===== Data records =====

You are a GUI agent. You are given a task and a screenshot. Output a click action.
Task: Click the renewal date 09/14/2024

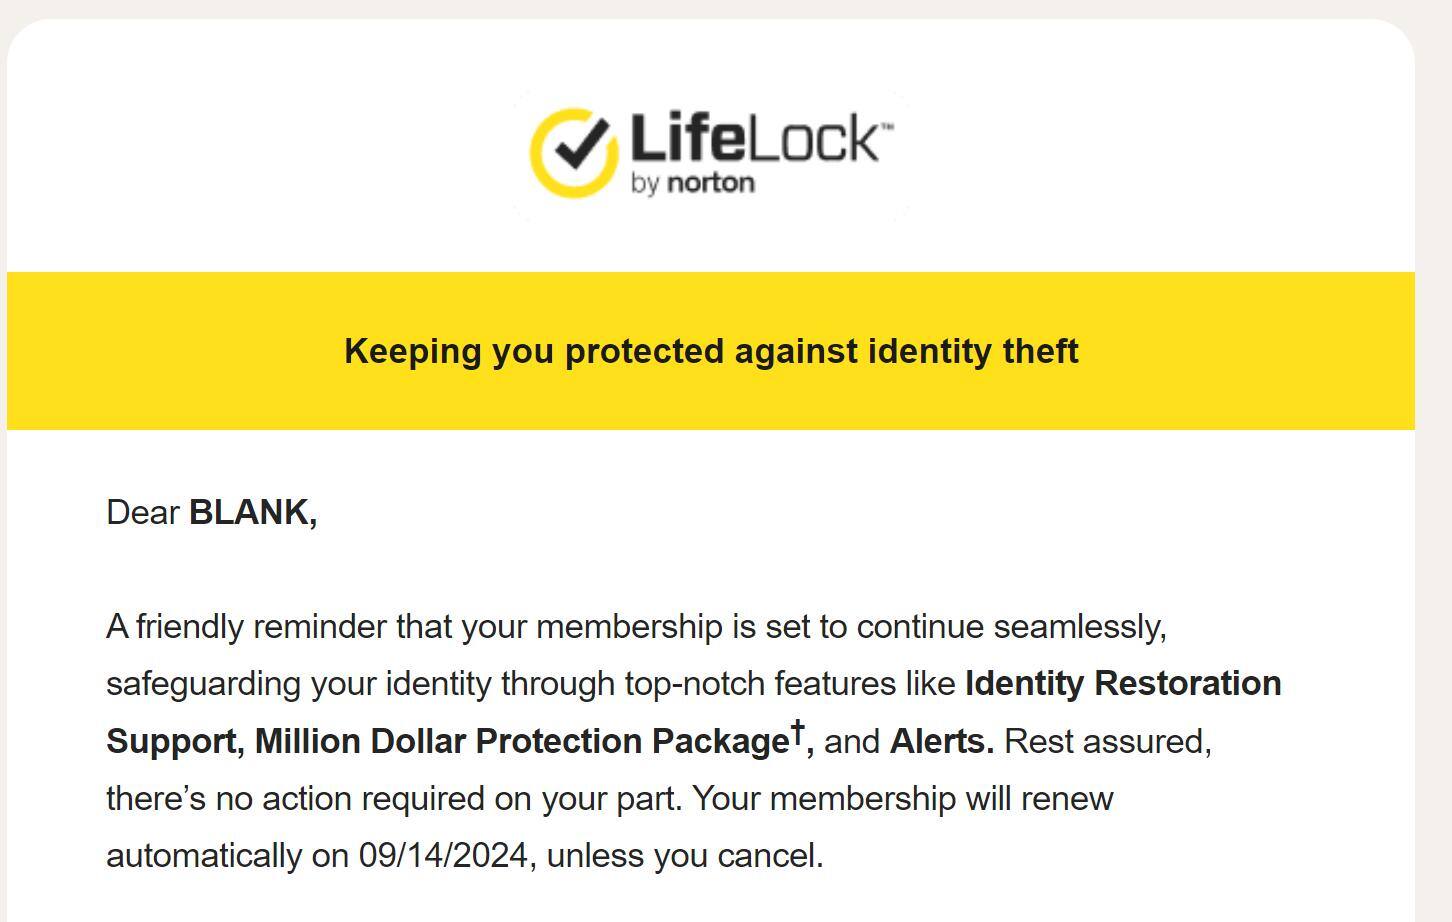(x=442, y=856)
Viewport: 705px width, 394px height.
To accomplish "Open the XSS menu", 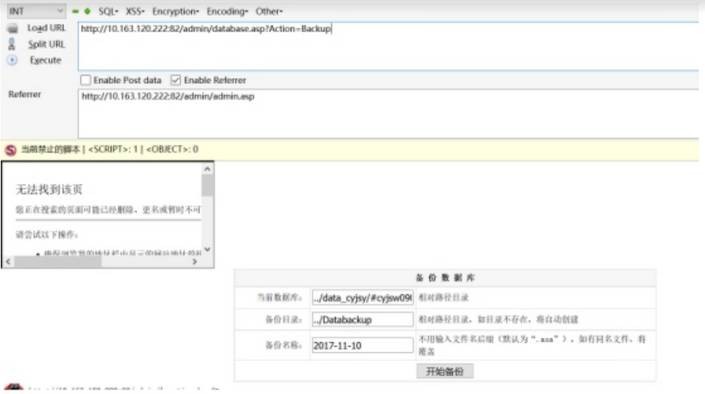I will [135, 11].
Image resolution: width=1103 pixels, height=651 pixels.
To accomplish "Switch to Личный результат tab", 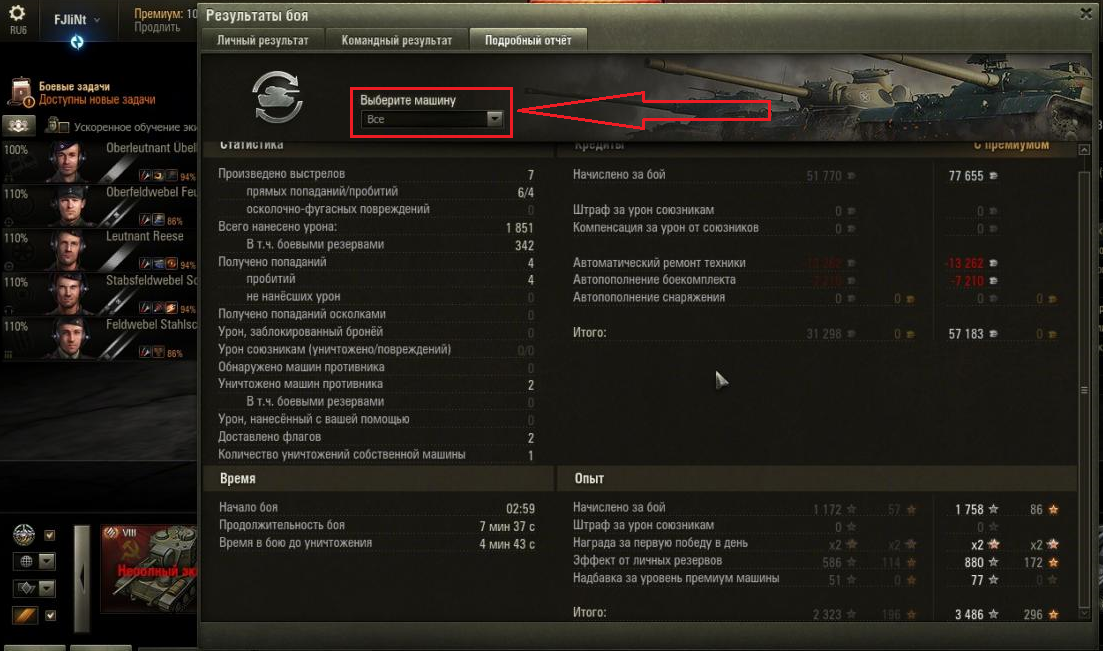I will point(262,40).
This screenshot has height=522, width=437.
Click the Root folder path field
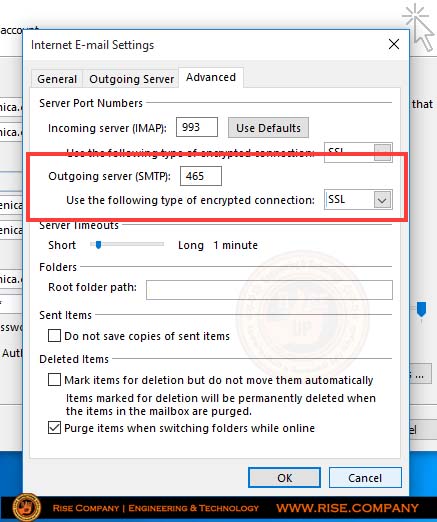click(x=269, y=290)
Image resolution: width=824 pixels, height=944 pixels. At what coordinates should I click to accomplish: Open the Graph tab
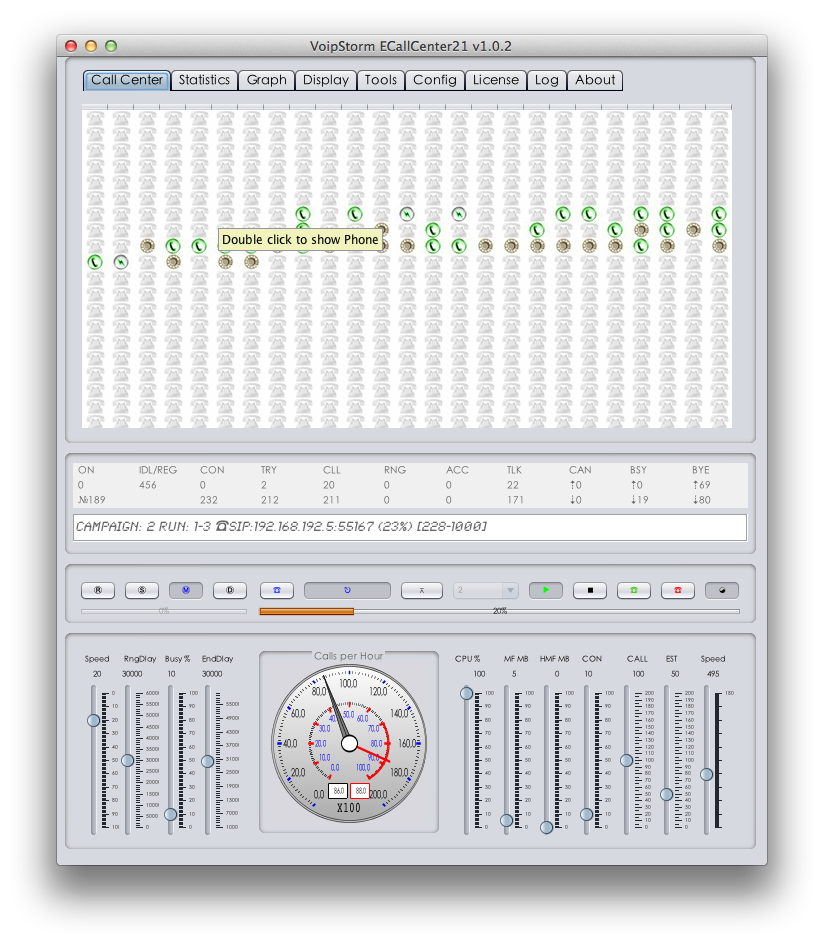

=====

• [Aim of the exercise] Whenever the string "screenshot" shows up in a line of the entries, copy that line.

• [Solution]
You are a GUI agent. You are given a task and a screenshot. Output a click action.
This screenshot has height=522, width=437.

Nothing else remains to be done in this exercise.